İnce, Erdoğan’ın o görüşmede beraberinde olan eski arkadaşının adını vermek yerine “küskün” sıfatına göndermede bulundu. Daha ilginci “Düşünürsen o eski küskün arkadaşının kim olduğunu anlarsın” dedi ve ekledi: “İsmini açıklayamam, zira korkuyor.”
İnce bu, durur mu devam etti: “Madem Cumhurbaşkanı beni mahkemeye verdi, ben de mahkemede açıklarım.”
Bu arada benim de adını ilk defa duyduğum yazarı eski bir İslâmcı olan kitabın bazı bölümlerini miting meydanlarında okumaya başladı. Delil-ispat dediği şey o adı lazım olmayan kitabın ilgili satırları ise, çok yazık… Çünkü o satırların baştan sona dedikodulardan ibaret olduğu aşikâr.
Bu tür dedikodularla herkes hakkında her türlü algı operasyonu yapmak mümkün. Bir Cumhurbaşkanı adayının miting meydanlarında veya televizyon ekranlarında dile getirdiği bir iddianın delilli olması gerekir.

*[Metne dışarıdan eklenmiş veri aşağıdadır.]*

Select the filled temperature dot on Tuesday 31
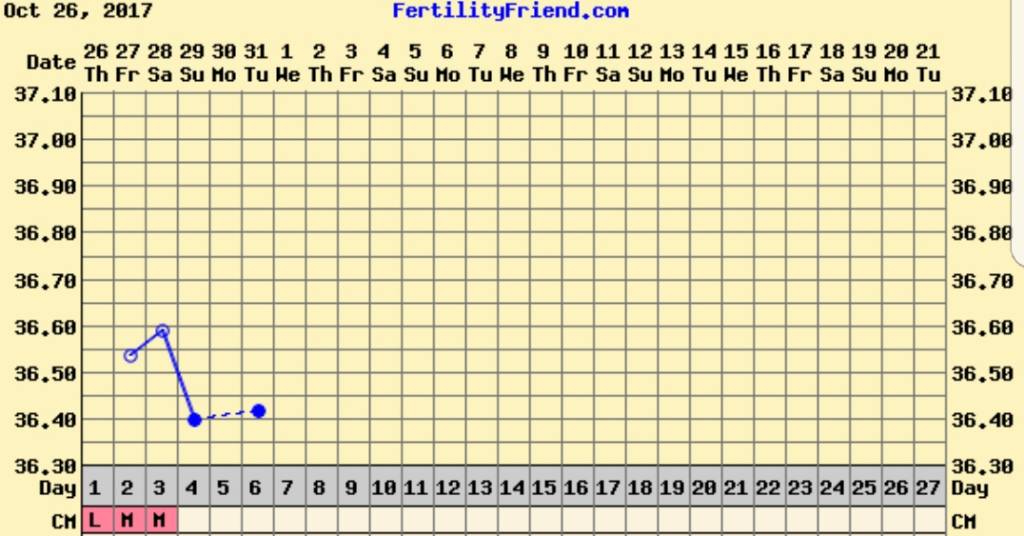 click(258, 411)
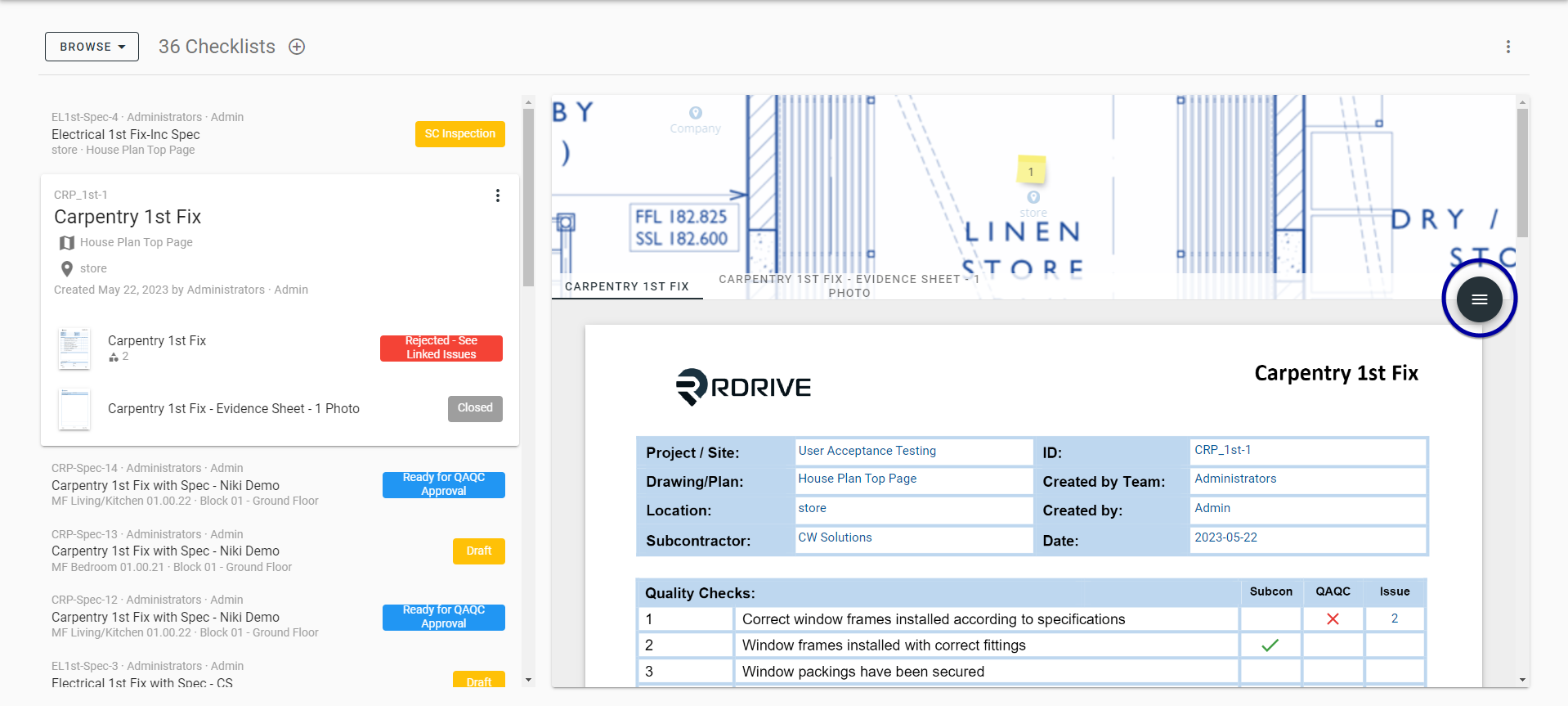
Task: Switch to Evidence Sheet - 1 Photo tab
Action: click(x=849, y=286)
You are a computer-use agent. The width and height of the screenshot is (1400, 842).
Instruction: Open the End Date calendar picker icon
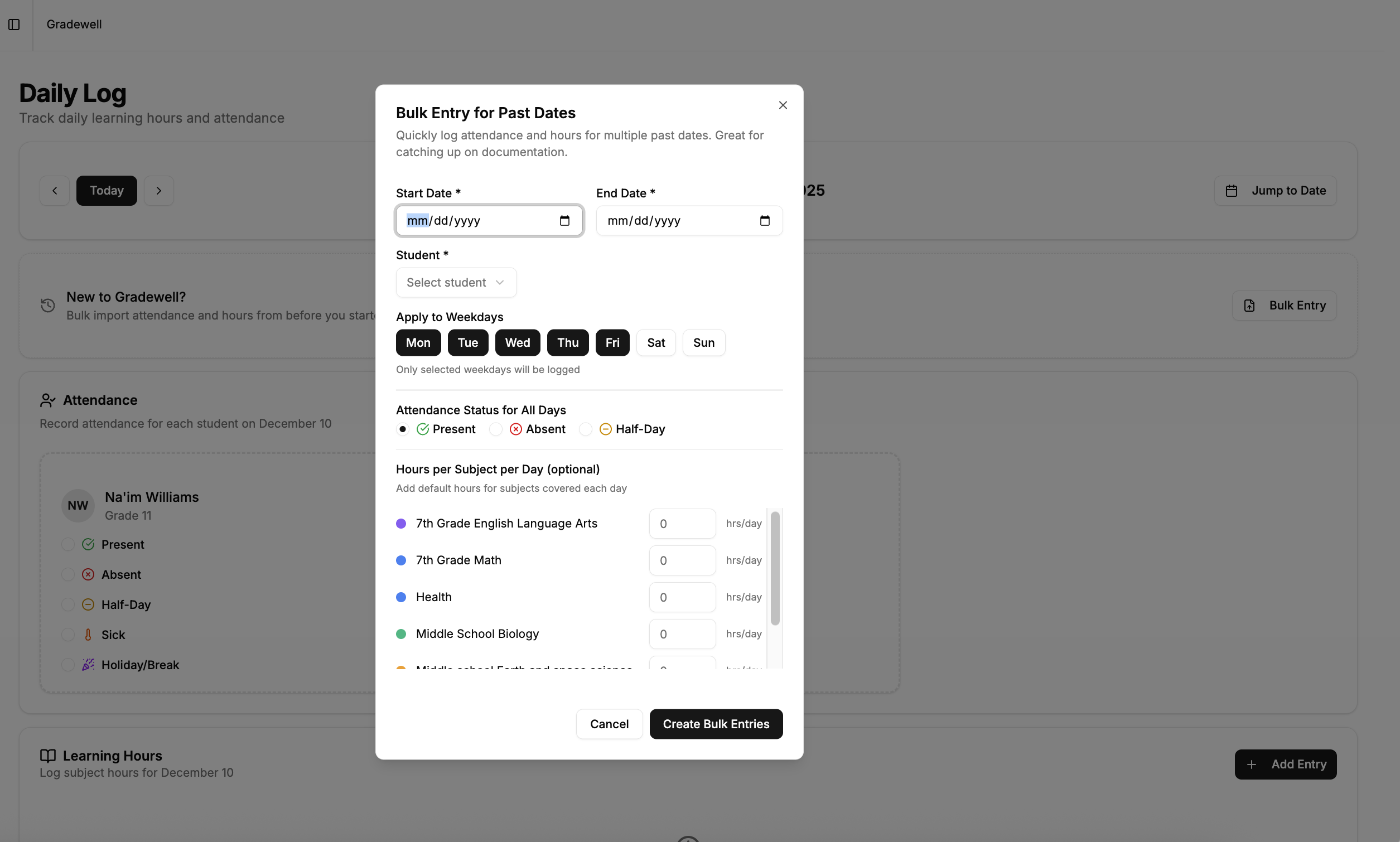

Siyasi eleştiri veya polemik anlaşılabilir bir şeydir. Ancak delilsiz-ispatsız bir iddia Cumhurbaşkanlığı makamı için yarışan birinin başvurabileceği bir şey olmamalı.
Şimdi İnce, “İspatlamazsam namerdim!” dediğine göre yapılması gereken şey bellidir: O belgeleri veya şahidi toplumun önüne koymak!
Bu iş mahkemede görülecek bir iş değildir.
İnce’nin şahidinin “korkaklığı”, arkasına sığınılabilecek bir gerekçe değildir.
O yüzden diyorum ki İnce ya çıkıp kendisi açıklamalı ya da İnce üzerinden Erdoğan’a operasyon çekmeyi marifet bilen o eski küskün arkadaş çıkıp mertçe açıklamalı.
“Açıklarsam Erdoğan kendisine zarar verebilir!” iddiası ayrıca traji-komik bir iddiadır. Erdoğan bugüne kadar kendisi hakkında en ağır suçlamalarda ve iddialarda bulunmuş kime ne zarar vermiş ki o eski küskün arkadaşa versin? Bu yan iddianın (“zalim-diktatör”) yaslandığı algı operasyonu ise çok daha manidardır.
Yalana dayalı itibar suikastı
İnce’nin meşhur ettiği o eski İslâmcının kitabında Erdoğan’la bana dair başka asılsız iddialar da var. Dost bilerek bağrıma bastığım o eski İslâmcının kitabındaki iddialara göre ABD Erdoğan’ı ta RP Beyoğlu İlçe Başkanı iken keşfetmiş! Dönemin ABD Büyükelçisiyle tanıştırılmış! Bendeniz de bu görüşmelerin sürmesinde aktif rol oynayanlardan biriymişim!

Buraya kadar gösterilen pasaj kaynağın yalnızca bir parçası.